> [Trecho]

▶

O Unicef faz a ressalva de que muitos países europeus, principalmente, não têm medições padronizadas dos índices ou simplesmente não fazem o controle, o que dificulta as comparações. O órgão destaca, de toda forma, lugares em que o percentual de crianças que recebem leite materno é baixo, tais como Irlanda (55%), França (63%) e Estados Unidos (74%).

Quatro países de renda média ou baixa (Butão, Madagascar, Nepal e Sri Lanka) apresentaram taxas acima de 99%. O Brasil não consta neste estudo, mas o índice, segundo o dado mais recente do Ministério da Sáude – de 2008 – é de 95,8%.

◀

> [Informações extraídas]
▶

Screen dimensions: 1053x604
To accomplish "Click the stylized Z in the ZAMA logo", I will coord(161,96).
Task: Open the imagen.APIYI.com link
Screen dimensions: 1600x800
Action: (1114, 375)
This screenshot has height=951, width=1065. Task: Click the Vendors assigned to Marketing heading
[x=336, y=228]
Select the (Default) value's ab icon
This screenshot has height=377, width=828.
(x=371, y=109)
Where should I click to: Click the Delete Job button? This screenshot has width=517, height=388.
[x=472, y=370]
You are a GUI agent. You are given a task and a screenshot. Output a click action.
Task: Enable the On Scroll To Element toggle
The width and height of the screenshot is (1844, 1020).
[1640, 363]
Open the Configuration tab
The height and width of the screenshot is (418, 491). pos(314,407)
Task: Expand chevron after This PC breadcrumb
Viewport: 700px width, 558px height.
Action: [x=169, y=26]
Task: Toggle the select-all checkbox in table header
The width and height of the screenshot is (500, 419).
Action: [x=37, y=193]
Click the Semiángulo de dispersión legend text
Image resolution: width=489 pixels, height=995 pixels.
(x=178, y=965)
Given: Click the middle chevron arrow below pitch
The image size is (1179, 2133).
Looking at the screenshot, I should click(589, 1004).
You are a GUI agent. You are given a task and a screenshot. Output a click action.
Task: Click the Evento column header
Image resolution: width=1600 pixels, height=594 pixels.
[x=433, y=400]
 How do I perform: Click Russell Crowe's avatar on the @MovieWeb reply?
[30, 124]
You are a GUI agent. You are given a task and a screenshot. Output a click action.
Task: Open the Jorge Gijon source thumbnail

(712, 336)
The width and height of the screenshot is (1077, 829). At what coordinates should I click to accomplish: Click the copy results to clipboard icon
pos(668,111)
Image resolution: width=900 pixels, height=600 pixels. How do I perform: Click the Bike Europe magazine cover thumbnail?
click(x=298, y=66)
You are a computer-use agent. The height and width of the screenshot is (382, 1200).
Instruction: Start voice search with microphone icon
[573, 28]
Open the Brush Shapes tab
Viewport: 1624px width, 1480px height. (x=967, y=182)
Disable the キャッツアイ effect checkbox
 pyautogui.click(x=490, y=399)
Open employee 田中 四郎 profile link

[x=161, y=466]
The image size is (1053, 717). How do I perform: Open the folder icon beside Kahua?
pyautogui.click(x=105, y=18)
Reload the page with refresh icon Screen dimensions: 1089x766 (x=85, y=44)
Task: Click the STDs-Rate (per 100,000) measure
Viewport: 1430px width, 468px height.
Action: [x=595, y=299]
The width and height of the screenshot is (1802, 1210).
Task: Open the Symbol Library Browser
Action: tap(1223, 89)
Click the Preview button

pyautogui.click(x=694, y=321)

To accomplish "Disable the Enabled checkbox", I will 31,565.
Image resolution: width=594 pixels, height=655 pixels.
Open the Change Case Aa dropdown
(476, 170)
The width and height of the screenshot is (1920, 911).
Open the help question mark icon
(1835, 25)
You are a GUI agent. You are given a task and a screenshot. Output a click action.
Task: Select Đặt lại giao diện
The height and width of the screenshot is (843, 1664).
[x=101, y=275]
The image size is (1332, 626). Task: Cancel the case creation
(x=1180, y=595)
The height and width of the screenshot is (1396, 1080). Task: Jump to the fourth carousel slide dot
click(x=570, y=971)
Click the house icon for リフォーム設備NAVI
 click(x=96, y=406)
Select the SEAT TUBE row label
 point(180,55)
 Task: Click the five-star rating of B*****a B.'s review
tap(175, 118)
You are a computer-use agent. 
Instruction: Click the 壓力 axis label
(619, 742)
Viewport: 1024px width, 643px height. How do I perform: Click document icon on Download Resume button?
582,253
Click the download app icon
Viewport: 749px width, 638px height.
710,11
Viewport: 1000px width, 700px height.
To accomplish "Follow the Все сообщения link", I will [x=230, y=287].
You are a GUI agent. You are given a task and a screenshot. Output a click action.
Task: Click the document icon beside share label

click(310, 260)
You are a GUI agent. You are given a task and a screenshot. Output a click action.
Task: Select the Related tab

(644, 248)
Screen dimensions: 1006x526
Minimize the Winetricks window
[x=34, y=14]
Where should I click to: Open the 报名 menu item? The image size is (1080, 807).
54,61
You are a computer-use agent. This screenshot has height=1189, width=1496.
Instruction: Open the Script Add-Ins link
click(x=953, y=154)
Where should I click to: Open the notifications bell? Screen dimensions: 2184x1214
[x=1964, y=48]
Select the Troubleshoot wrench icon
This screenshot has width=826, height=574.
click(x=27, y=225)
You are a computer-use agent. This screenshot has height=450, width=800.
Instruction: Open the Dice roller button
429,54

◀

> [Lista de atividades]
**1)** Resuma em duas frases o trecho sobre aleitamento materno.
**2)** Escreva a continuação do trecho sobre aleitamento materno a partir da última frase apresentada.

> [Respostas do exercício]
**1)** O Unicef ressalva que muitos países, principalmente europeus, não têm medições padronizadas ou não fazem o controle dos índices, mas destaca percentuais baixos de crianças que recebem leite materno na Irlanda (55%), na França (63%) e nos Estados Unidos (74%). Butão, Madagascar, Nepal e Sri Lanka apresentaram taxas acima de 99%, e o Brasil, que não consta no estudo, tem índice de 95,8% segundo o dado mais recente do Ministério da Saúde, de 2008.

**2)**
Os estudos não trazem, em geral, justificativas conclusivas para esta discrepância. Para o médico Moisés Chencinski, do departamento de Aleitamento Materno da SBP (Sociedade Brasileira de Pediatria), uma amostra do descaso do “primeiro mundo” com o aleitamento foi visto na última Assembleia Mundial da Saúde, em maio, quando os Estados Unidos foram acusados de fazer lobby para aprovar uma versão menos rigorosa de resolução contra a publicidade abusiva da indústria da fórmula.

“Em um país que não tem licença-maternidade oficial [alguns estados dos EUA têm leis específicas, mas não há regulação federal], como a mãe vai amamentar se não tem como ficar em casa com seu filho? A prioridade já começa a se perder aí”, afirma.

“O fato de que o ciclo reprodutivo inclui gravidez e amamentação tem sido muito negligenciado pela prática médica. Isso leva à presunção de que o leite materno pode ser substituído por produtos artificiais sem consequências”, escreveu o epidemiologista Cesar Victora, da UFPel (Universidade Federal de Pelotas), em um artigo para a revista científica “The Lancet”, em 2016, assinado com mais oito pesquisadores.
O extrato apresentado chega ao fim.